▸ **SELECTED EXTRACT**

........

Exhibition Information

Hidden Beauty: Exploring the Aesthetics of Medical Science/ Beyond Obvious
January 28 - February 22, 2019

Hidden Beauty: Exploring the Aesthetics of Medical Science is a traveling exhibition organized by Norman Barker of Johns Hopkins University and Dr. Christine Iacobuzio-Donahue of Memorial Sloan Kettering Cancer Center, featuring photographic images that represent a visual aspect of medical and scientific research. The core idea put forth explores the aesthetics of human disease, both within and beyond the context of our preconceived social systems. This collaborative project by a scientist and artist asks the viewer to consider the aesthetics of the human body, disease, and biology. Norman Barker and Dr. Christine Iacobuzio-Donahue explain, “Disease is a dynamically powerful force of nature that acts without regard to race, religion or culture. These forces create visually stunning patterns with a remarkable ability to evoke human emotion in isolation that differs when viewed in the context of the disease that produced the image. We see beauty in the delicate lacework of fungal hyphae invading a blood vessel, the structure of the normal cerebellum, and the desperate drive of metastasizing cancer cells. However, the appreciation of the imagery produced by disease is bittersweet; we simultaneously experience the beauty of the natural world and the pain of those living with these disease processes. Ultimately, this series of images will leave the viewer with an appreciation of visual beauty inherent within the medical sciences.”

In conjunction with the Hidden Beauty project, the Dowd Gallery presents an additional, thematically related exhibition titled Beyond Obvious. This curatorial project features four artists across art disciplines that create within the realm of medical science. The display includes works by Emily Culver, Holland Houdek, Lionel Maunz and Boryana Rossa, providing a personal interpretation of the clinical aspect of human life.

Emily Culver is a multimedia object maker. Her works reference tangible objects which question their perceived purpose. By manipulating familiar visual forms (such as handles, blades, vessels, and furniture) in undefined ways, Culver invites the viewer to re-frame their own understanding and purpose of these items. The process of unveiling and recognition of the viewer’s projection of self onto these objects results in a state of speculative reality. Culver elaborates. “My work reveals the 'toolness' of objects by questioning utilities or ideas of function/non-function. Like a prosthesis, a tool becomes the body, becomes an extension of the body’s capabilities. It becomes the way through which one interacts with the world, with space, and with other objects. A tool translates needs, desires, and channels the energy that one extends into it."

........

▸ **DATA RECORDS**

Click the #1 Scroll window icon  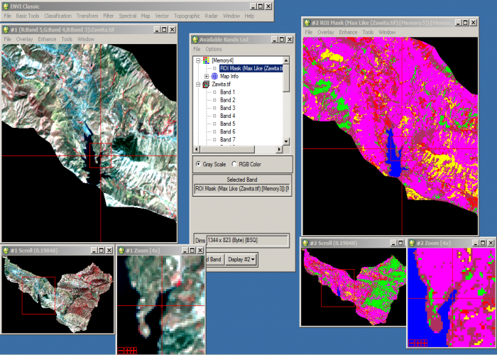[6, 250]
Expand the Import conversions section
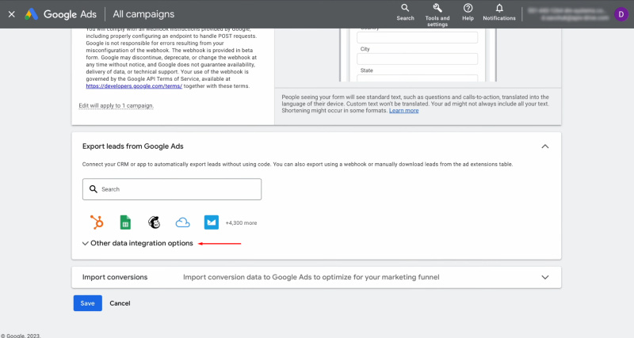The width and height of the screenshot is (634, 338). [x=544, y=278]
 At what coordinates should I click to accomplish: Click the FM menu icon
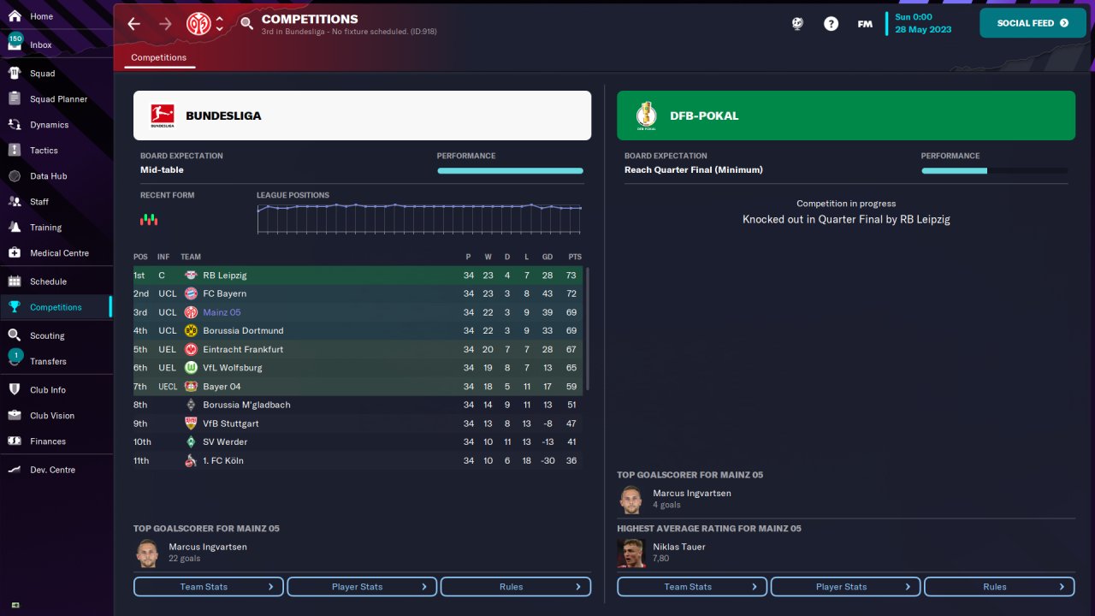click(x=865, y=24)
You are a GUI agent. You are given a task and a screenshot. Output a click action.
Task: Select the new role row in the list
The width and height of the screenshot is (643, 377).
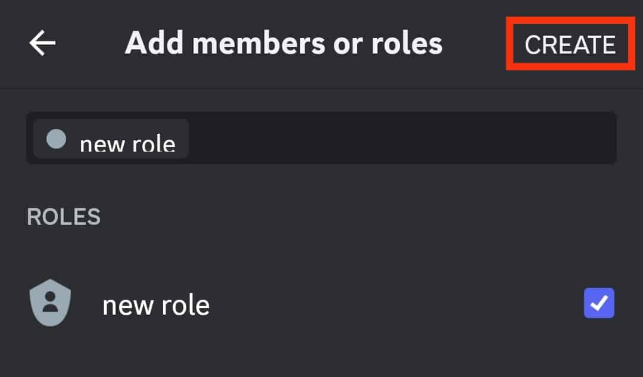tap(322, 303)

........

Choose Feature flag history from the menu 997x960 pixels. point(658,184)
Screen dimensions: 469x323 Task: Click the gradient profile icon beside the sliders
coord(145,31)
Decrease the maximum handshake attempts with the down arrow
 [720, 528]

........

▸ **WHAT THE TASK REQUIRES**
Can you write what comes next in the exhibition information on Hidden Beauty and Beyond Obvious, picking up after its last sentence?

▸ **WRITTEN REPLY**
Holland Houdek's three-dimensional work focuses on medical implants, the body, and embodied experience. Houdek investigates ideas regarding values placed on body enhancements outside as well as inside of human body. Her latest objects are variations on medical implants and instruments. She employs a material and aesthetic vocabulary found in jewelry making and stretches this methodology into the field of sculpture. In addition to the technique of hand fabrication from sheet copper and traditional stone-setting, she also used cast iron and other industrial material (such as felt) as a foundation for her often complex objects. Her works imply duality between function and dysfunction, between sculpture and adornment.  She adds, “I want viewers to consider what is an adornment, what a precious and personal object means — that it can be not only jewelry on the body but also for inside the body.”

Lionel Maunz figurative works expose a raw psychological process associated with ideas of anti-natalism, compacting the indignities of corporeal existence with the torment of consciousness. Maunz’s practice mines these ideas through exceptional physical portrayals of depravity. The power of human bondage - over beast and man alike - is exposed through studies of bodies in agony, torture, and failure. Maunz captures the rapturous and agonized movement of the violated man, through the unforgiving material of cast iron as well as graphite drawings. Maunz says,” I’m trying to give my work some essence of what it is to inhabit the body.”

Boryana Rossa is an interdisciplinary artist and curator who works in the field of electronic arts, film, video, performance, photography, and biotech art. Rossa builds on her personal clinical life experiences and injects them into her work. She often uses her body as a tool to convey distinct messages on various subjects such as identity, gender, political and economic reality or a local history through a lens of a global perspective. She characterizes her work in the context of modern culture,” The wide use of media and technology in contemporary society and the new methods of mythology creation based on the availability of digital devices is another current topic I am working on. Science and technology create the future we will live in. Awareness in that field helps us to not only hail new advances but to evaluate them as potential agents of the evolution of our notions (both positive and negative) and creators of new power structures. In a feminist context, I emphasize the notion of life and the body as a construct (or constructed) rather than datum (static), which gives a different perspective on gender and the body. That can be seen in my performances and some of my biotech-related work.”

Beyond Obvious is also a one-day symposium taking place at the Dowd Gallery on February 6, 2019. This project was largely funded by the SUNY System Administration and its Conversation in the Disciplines Program grant.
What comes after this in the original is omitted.